Stored data
+++

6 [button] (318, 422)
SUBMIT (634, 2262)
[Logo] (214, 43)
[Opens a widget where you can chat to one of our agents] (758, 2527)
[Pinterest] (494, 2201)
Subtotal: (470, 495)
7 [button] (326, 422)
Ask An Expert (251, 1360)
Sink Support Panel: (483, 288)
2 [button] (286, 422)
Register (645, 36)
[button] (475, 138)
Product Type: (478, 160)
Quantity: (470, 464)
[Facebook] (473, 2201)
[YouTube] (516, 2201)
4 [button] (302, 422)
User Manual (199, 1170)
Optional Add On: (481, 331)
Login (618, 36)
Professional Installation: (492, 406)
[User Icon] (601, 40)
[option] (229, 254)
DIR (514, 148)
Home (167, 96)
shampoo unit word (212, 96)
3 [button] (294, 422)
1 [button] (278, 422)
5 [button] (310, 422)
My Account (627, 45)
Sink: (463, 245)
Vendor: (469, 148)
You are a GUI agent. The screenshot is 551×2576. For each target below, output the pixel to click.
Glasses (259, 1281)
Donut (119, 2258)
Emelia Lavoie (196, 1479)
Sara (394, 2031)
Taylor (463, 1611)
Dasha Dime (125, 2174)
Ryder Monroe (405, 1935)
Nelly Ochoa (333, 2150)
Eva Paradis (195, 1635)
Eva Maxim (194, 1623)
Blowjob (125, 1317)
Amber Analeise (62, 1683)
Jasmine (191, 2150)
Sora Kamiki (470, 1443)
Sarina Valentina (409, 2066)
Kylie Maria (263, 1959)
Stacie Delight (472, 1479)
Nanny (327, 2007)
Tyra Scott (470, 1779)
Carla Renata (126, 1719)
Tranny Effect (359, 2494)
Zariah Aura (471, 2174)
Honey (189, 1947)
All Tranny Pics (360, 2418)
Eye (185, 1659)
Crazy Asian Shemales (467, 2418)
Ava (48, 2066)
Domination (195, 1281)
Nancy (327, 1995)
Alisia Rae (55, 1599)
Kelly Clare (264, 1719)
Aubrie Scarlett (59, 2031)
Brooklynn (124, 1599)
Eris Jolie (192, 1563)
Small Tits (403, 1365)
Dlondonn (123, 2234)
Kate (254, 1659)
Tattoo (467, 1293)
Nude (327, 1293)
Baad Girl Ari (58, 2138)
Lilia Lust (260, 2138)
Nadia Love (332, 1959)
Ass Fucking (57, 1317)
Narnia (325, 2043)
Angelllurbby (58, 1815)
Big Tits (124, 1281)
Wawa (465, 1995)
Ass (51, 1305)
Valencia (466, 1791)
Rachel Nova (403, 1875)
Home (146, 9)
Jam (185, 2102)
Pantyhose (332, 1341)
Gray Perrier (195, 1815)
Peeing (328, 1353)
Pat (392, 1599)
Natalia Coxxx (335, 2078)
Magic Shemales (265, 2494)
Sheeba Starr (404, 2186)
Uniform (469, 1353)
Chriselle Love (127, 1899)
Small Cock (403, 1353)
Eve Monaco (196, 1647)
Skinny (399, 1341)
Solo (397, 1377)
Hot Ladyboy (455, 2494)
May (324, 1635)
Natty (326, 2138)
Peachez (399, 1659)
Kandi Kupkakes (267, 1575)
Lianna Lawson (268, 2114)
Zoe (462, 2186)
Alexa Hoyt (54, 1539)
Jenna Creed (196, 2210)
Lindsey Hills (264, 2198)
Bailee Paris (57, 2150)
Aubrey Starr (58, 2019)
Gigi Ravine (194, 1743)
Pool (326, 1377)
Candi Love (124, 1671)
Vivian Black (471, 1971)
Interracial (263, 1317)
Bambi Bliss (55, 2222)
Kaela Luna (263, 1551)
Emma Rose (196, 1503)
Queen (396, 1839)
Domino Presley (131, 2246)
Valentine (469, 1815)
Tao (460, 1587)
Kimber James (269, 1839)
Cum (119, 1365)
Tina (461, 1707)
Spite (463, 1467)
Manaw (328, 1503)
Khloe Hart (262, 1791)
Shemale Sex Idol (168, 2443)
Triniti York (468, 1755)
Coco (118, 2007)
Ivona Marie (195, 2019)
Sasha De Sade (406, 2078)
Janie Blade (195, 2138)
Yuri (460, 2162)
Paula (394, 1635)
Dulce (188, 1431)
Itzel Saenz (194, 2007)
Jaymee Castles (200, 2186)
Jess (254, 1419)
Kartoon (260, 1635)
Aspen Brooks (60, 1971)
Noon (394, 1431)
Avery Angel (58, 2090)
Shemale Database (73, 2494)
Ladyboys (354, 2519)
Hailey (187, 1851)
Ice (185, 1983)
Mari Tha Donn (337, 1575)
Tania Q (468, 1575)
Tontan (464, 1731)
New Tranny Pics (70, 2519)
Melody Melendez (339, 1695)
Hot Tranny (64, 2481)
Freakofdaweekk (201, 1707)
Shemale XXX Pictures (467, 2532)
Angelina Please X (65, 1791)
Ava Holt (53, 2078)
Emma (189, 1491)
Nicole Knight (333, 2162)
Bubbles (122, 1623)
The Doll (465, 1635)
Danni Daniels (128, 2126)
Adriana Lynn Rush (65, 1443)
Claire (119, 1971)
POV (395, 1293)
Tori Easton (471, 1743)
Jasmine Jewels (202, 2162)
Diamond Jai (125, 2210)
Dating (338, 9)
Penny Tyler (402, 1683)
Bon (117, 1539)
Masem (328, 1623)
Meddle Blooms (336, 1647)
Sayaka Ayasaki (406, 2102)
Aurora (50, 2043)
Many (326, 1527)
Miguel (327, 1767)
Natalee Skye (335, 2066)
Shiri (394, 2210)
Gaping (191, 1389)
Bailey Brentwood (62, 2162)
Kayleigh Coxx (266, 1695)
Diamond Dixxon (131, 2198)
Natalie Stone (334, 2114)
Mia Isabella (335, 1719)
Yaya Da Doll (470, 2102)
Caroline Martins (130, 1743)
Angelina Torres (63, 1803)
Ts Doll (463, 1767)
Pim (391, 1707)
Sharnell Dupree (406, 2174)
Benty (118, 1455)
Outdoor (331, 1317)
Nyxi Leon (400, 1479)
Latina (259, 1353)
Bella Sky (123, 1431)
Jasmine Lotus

+++

**Action item:**
From the entries above, tally the lines that contain the string "Shemales". Report the total and nothing more.

**Task solution:**
2